Having received so many heartfelt emails from readers asking if I have certain recipes because they lost theirs somehow, or they failed to ask mom or grandma to write down recipes that were only in their own heads, I can’t emphasize enough to write down family recipes and keep them safe.  Once a loved one dies, sometimes the recipes die with them.  When my husband Bill and I were first married and he wanted a real Finnish pasty (meat pie), I asked one of his elderly relatives, Esther, and of course she said there was no recipe – it was all in her head.  Knowing that the old Finns always made pasty for the noon meal on Saturdays, I asked Esther if I could watch her make the pasty.  She loved that I wanted to learn,  so off I went to her cozy little kitchen.  However, she thought it was so funny that every time she went to throw something in a bowl, I would measure it first –  but I got the recipe and it tastes exactly like Esther’s.  It was so fortunate I had that lovely experience with her because later she developed Alzheimer’s and the family recipe would have been gone forever. 

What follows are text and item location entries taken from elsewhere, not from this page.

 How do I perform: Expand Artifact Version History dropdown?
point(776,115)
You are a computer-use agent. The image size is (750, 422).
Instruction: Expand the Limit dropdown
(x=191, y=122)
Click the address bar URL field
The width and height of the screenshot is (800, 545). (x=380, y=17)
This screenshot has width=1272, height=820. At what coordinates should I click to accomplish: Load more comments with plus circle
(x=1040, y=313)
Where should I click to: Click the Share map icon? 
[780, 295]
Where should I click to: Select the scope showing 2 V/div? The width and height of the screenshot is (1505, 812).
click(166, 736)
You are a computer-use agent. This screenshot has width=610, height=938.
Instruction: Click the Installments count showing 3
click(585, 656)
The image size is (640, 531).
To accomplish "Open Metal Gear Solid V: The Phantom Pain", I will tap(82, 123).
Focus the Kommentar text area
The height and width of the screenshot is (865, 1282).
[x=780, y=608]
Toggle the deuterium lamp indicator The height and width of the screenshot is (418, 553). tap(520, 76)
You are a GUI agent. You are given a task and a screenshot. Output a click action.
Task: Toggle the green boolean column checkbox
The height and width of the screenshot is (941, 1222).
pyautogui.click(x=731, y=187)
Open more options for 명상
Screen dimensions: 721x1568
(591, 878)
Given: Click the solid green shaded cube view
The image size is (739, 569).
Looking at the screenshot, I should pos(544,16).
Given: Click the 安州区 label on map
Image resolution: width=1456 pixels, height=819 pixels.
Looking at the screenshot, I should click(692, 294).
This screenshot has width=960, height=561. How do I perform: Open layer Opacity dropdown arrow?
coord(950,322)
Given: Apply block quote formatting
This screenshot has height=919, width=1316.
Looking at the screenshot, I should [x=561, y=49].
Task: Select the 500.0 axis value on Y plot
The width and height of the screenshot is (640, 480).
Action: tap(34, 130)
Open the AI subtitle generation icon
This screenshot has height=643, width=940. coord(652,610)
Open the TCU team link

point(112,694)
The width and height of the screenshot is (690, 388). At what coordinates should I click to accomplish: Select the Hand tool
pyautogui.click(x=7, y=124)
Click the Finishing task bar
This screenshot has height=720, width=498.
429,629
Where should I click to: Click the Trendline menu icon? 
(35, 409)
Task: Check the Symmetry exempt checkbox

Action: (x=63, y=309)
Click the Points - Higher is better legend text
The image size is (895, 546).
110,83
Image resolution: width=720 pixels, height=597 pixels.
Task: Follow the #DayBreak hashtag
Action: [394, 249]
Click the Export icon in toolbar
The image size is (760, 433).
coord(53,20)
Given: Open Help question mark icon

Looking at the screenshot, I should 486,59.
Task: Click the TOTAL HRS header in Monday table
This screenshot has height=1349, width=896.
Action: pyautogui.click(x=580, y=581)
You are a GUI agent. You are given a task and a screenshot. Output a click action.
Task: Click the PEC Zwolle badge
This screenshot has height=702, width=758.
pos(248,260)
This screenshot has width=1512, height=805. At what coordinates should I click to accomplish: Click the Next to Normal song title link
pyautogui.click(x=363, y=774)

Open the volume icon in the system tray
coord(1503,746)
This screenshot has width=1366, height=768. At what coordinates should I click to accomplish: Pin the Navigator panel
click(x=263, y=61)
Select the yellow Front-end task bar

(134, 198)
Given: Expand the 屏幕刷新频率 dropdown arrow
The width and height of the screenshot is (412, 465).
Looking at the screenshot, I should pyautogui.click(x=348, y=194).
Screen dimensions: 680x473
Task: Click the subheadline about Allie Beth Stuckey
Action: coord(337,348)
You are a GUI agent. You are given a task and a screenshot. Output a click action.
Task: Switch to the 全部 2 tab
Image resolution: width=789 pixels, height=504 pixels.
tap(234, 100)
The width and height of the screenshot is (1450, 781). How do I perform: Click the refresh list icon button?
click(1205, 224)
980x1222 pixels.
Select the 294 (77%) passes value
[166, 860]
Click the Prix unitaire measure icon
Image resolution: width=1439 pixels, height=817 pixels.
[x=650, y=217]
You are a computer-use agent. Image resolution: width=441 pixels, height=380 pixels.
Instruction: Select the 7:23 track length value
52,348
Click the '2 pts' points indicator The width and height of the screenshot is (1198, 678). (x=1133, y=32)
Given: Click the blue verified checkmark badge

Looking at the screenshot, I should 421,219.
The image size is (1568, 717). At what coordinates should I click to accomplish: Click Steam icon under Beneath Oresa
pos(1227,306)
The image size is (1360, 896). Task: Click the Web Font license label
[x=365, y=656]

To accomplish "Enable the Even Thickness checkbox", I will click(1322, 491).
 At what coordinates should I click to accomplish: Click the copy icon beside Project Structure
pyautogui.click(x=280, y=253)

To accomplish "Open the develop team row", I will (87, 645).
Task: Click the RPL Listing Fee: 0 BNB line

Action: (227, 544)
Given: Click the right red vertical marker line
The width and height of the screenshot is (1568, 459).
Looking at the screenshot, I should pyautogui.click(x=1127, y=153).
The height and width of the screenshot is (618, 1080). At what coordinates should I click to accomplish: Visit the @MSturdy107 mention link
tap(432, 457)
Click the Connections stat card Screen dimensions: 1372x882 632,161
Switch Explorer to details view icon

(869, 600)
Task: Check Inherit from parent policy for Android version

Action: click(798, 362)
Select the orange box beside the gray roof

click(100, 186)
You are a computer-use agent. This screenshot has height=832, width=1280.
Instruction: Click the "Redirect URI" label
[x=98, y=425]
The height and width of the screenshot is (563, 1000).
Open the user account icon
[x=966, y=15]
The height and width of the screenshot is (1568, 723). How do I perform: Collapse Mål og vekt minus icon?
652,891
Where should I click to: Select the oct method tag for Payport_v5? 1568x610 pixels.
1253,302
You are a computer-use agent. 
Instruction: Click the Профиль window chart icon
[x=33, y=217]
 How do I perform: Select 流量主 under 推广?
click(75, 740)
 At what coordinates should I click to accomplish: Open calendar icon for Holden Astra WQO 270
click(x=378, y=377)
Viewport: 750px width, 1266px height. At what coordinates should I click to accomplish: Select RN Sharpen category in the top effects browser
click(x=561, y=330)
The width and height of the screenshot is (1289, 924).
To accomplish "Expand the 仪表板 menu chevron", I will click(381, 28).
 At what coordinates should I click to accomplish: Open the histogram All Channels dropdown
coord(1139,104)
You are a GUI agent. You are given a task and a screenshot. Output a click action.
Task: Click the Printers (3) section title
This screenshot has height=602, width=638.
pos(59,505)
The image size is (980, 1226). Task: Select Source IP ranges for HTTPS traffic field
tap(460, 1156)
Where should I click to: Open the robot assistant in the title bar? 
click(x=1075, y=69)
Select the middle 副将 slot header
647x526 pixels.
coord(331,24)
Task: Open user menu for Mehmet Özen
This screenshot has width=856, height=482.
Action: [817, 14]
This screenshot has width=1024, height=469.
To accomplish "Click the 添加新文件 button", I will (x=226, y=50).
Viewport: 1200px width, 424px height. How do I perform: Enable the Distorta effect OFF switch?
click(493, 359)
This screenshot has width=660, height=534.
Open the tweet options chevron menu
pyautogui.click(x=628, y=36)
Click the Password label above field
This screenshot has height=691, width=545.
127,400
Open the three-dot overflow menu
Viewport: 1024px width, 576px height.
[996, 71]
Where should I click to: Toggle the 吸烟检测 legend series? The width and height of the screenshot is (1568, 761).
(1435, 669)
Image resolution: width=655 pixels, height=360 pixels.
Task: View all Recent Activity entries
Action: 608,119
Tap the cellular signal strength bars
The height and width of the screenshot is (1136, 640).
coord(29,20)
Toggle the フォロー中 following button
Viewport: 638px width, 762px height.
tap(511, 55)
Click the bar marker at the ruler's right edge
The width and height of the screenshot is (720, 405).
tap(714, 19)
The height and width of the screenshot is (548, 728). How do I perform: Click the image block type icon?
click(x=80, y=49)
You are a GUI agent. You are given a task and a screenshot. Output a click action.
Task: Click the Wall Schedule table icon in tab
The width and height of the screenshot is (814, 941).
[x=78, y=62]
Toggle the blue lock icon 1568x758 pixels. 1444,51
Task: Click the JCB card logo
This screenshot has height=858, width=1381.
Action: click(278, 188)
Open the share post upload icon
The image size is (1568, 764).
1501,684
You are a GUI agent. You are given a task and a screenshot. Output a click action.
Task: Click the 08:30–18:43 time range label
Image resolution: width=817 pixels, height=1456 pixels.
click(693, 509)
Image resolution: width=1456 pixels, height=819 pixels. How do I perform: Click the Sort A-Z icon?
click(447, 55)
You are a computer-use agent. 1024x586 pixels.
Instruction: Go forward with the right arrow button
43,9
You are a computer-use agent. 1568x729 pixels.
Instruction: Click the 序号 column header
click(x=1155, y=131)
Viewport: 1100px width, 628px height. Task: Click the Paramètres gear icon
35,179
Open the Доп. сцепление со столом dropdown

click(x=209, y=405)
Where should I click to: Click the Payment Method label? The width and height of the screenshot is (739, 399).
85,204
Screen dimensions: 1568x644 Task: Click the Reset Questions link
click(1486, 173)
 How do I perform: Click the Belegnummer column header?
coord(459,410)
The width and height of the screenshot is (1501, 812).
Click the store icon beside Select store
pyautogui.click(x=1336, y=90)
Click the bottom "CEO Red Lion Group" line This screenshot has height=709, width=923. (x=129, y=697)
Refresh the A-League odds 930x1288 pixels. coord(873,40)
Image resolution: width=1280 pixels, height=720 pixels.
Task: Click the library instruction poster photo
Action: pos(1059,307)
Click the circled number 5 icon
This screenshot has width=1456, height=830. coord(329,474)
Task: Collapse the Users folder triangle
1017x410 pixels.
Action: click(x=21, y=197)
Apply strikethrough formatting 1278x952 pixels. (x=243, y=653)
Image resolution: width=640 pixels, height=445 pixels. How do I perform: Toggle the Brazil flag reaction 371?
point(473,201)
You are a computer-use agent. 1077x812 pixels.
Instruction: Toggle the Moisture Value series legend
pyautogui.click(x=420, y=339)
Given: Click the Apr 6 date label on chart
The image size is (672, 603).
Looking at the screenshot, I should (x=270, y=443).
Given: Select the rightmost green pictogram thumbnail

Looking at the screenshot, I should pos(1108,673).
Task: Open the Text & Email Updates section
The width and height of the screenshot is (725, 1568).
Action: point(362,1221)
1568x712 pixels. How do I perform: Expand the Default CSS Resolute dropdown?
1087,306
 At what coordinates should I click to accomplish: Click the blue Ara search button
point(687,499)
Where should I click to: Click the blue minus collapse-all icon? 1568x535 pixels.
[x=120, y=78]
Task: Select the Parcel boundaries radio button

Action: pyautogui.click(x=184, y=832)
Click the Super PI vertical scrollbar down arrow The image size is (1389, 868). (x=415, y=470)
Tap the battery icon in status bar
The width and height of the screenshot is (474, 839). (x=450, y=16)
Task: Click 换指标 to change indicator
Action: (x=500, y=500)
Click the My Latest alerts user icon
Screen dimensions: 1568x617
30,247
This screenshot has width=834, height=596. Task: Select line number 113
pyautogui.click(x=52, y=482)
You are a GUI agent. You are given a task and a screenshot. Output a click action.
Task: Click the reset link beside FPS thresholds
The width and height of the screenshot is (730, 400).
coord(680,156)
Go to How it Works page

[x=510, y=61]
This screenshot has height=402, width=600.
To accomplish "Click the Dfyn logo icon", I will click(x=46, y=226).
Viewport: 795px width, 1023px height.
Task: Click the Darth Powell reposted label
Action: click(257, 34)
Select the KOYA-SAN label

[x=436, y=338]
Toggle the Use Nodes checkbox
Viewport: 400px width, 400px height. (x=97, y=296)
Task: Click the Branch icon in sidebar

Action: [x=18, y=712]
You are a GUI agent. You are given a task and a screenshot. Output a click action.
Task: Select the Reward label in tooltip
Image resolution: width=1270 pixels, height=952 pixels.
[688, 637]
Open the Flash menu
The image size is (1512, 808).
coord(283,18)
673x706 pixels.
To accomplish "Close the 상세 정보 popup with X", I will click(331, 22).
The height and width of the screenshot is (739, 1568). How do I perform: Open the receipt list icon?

One recipe I have never been able to duplicate exactly is my great-aunt Margie’s soft sugar cookies.  Sometimes I just ache for them.  She didn’t have a recipe either and it died with her.  I can still see her making them, with flour flying around her small counter, landing all over the front of her apron, and then the aroma that filled her little kitchen was intoxicating.  How I miss her and would give anything for one more bite of her warm, made-with-love cookies.
If you have treasured family recipes that are not written down, don’t hesitate any longer.  Ask for the recipe from another relative, or if you are lucky enough that an elderly relative is still alive, take the time to sit and make the recipe with him or her, measure every morsel, and let the flour fly.  You will never be sorry.  And future generations will thank you.